[Collected data entries]
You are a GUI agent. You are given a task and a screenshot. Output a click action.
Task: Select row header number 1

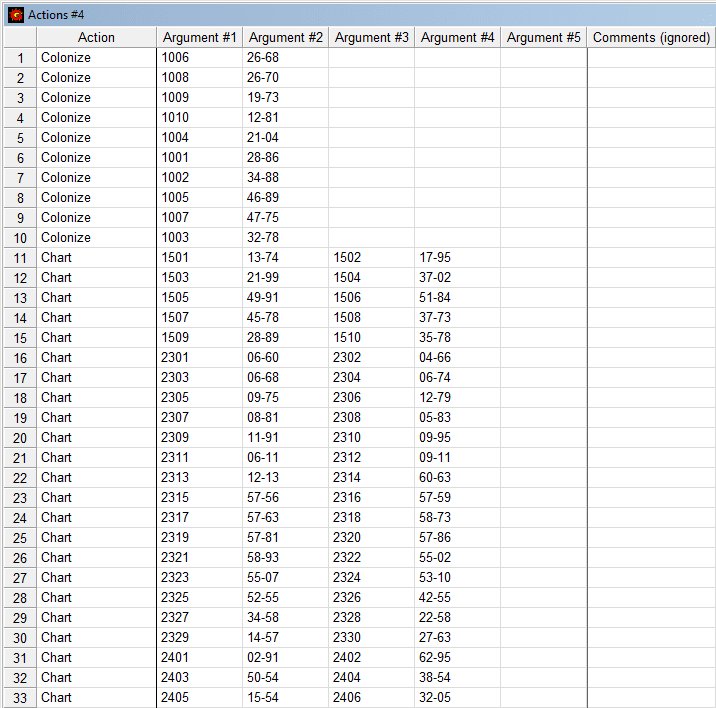19,58
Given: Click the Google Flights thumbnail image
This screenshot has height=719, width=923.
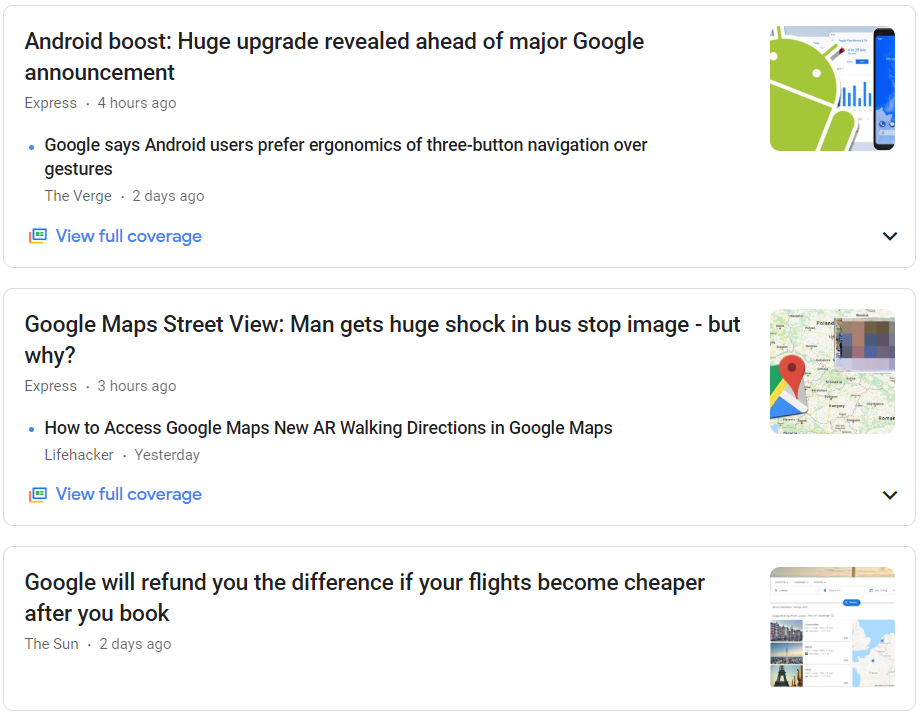Looking at the screenshot, I should [832, 627].
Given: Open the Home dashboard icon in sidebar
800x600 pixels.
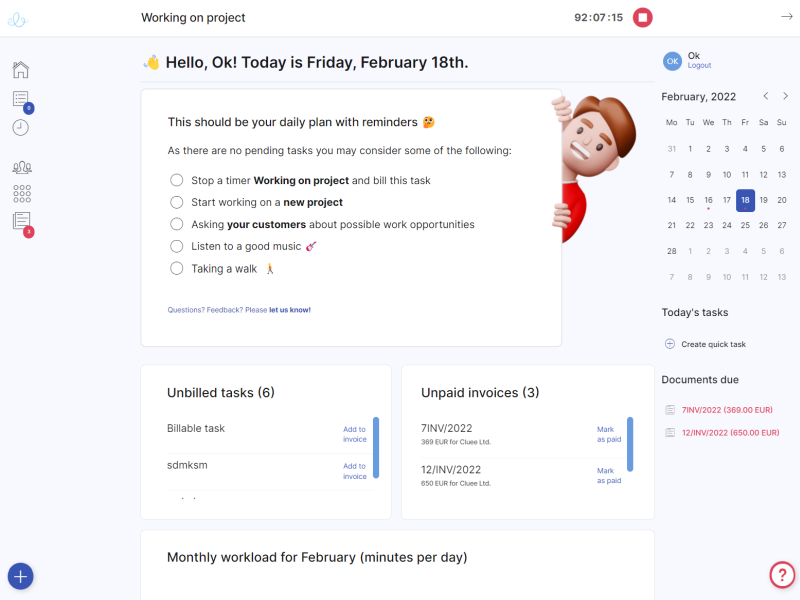Looking at the screenshot, I should [20, 69].
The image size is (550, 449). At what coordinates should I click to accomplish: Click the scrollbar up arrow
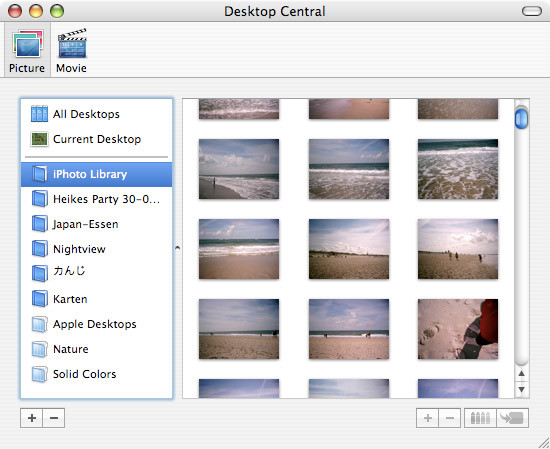coord(522,374)
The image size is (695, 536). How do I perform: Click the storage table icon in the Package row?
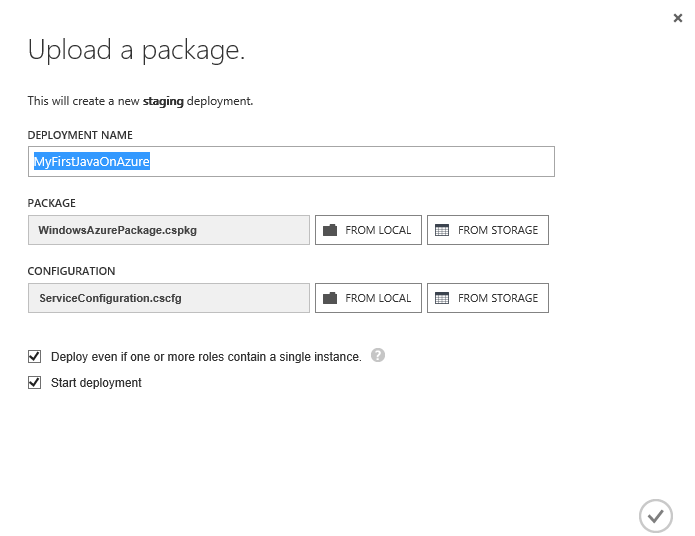pos(442,230)
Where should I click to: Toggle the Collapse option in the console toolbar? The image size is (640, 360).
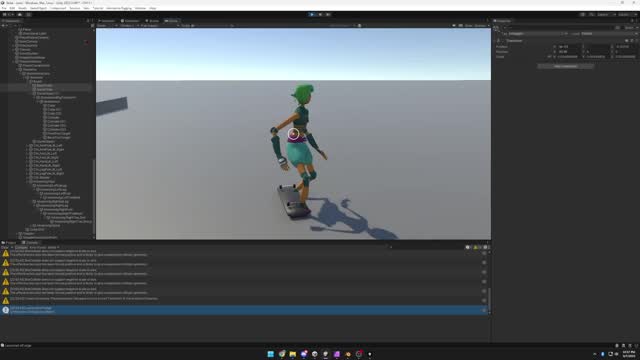click(21, 247)
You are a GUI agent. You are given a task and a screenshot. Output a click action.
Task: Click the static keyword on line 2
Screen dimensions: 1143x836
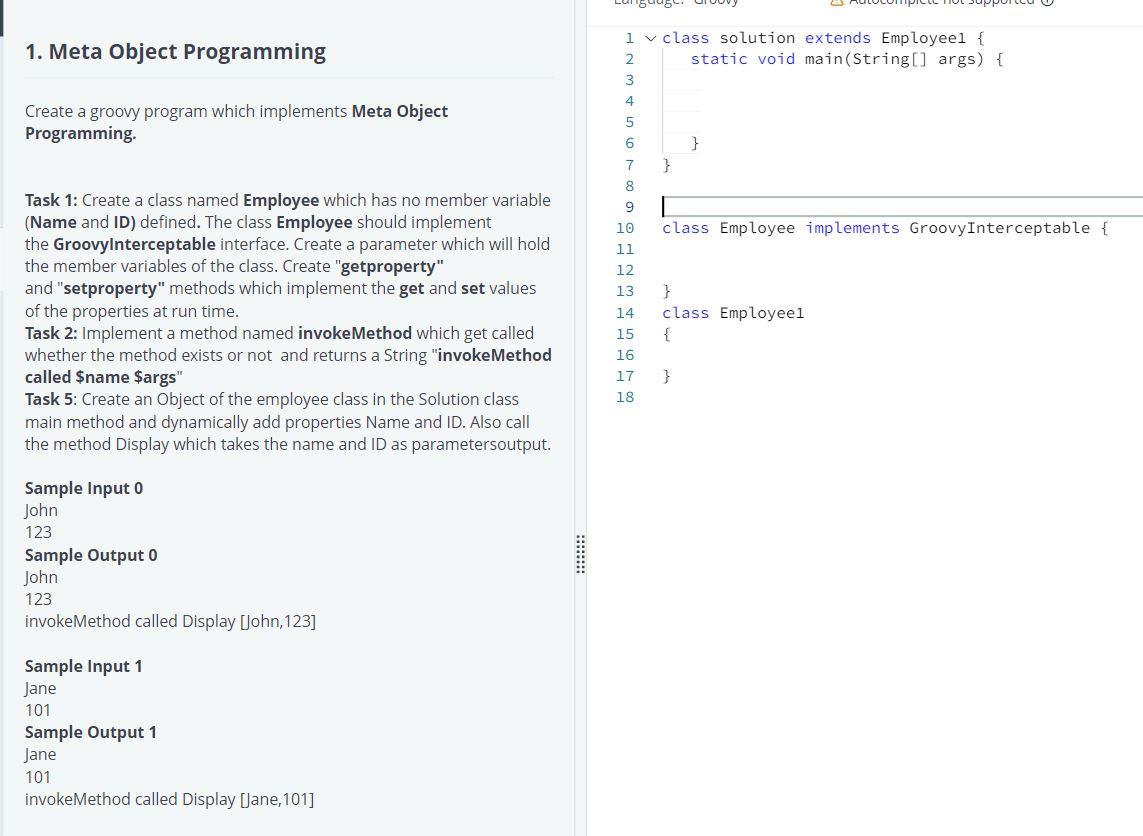pos(719,59)
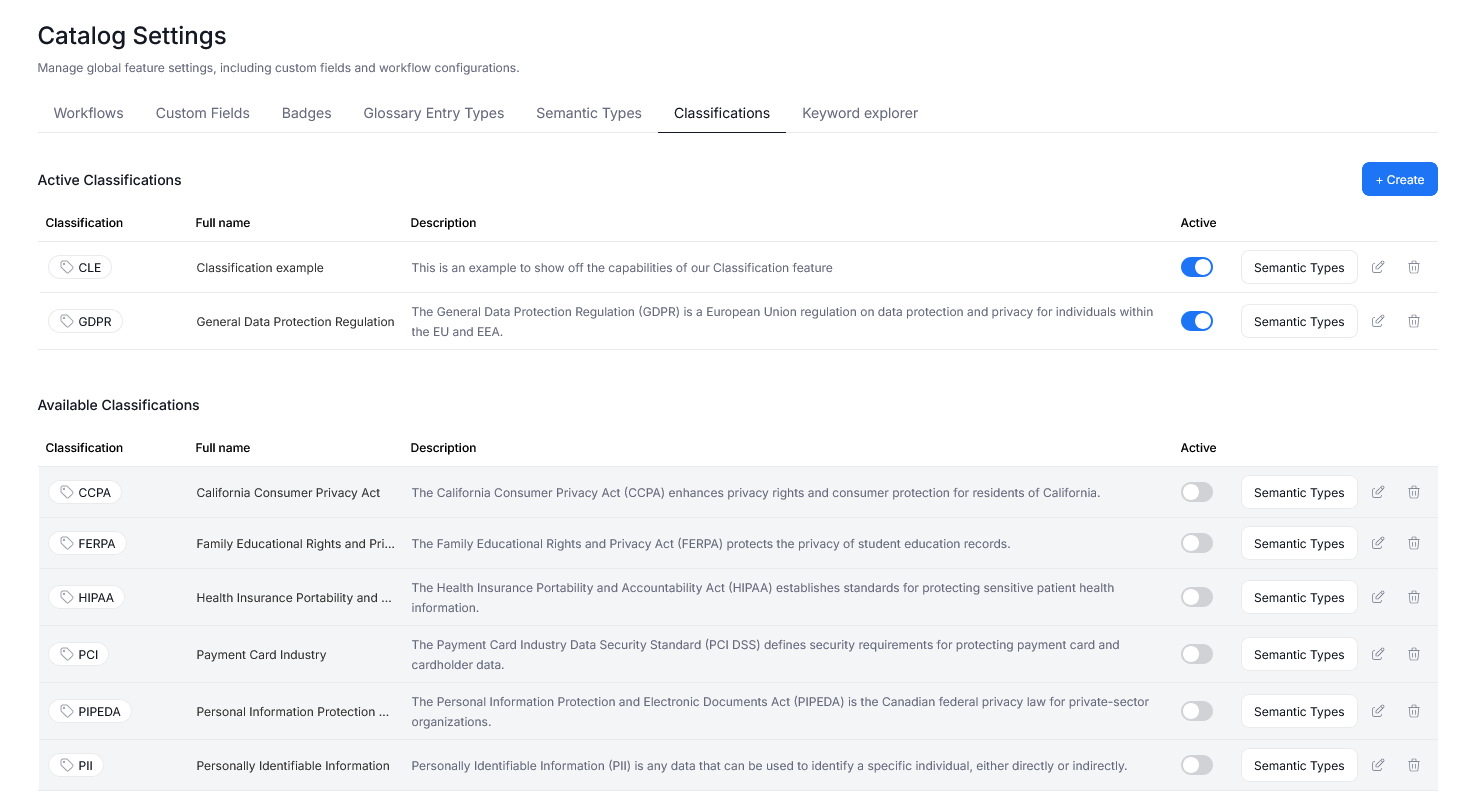Screen dimensions: 1475x807
Task: Click trash icon in the FERPA row
Action: [x=1414, y=543]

### Aim of the exercise
Please write out every record above exactly, but leave the pictures out.

### Solution
You are a GUI agent. You are given a task and a screenshot. Output a click action.
Task: Select row header number 1

19,58
Given: Click the Google Flights thumbnail image
This screenshot has height=719, width=923.
Looking at the screenshot, I should [832, 627].
Given: Open the Home dashboard icon in sidebar
800x600 pixels.
Looking at the screenshot, I should [20, 69].
The image size is (550, 449). At what coordinates should I click to accomplish: Click the scrollbar up arrow
coord(522,374)
The image size is (695, 536). How do I perform: Click the storage table icon in the Package row?
pos(442,230)
Where should I click to: Toggle the Collapse option in the console toolbar? The image size is (640, 360).
click(21, 247)
You are a GUI agent. You are given a task and a screenshot. Output a click action.
Task: Click the static keyword on line 2
Screen dimensions: 1143x836
pos(719,59)
Screen dimensions: 1475x807
Task: Click trash icon in the FERPA row
Action: [x=1414, y=543]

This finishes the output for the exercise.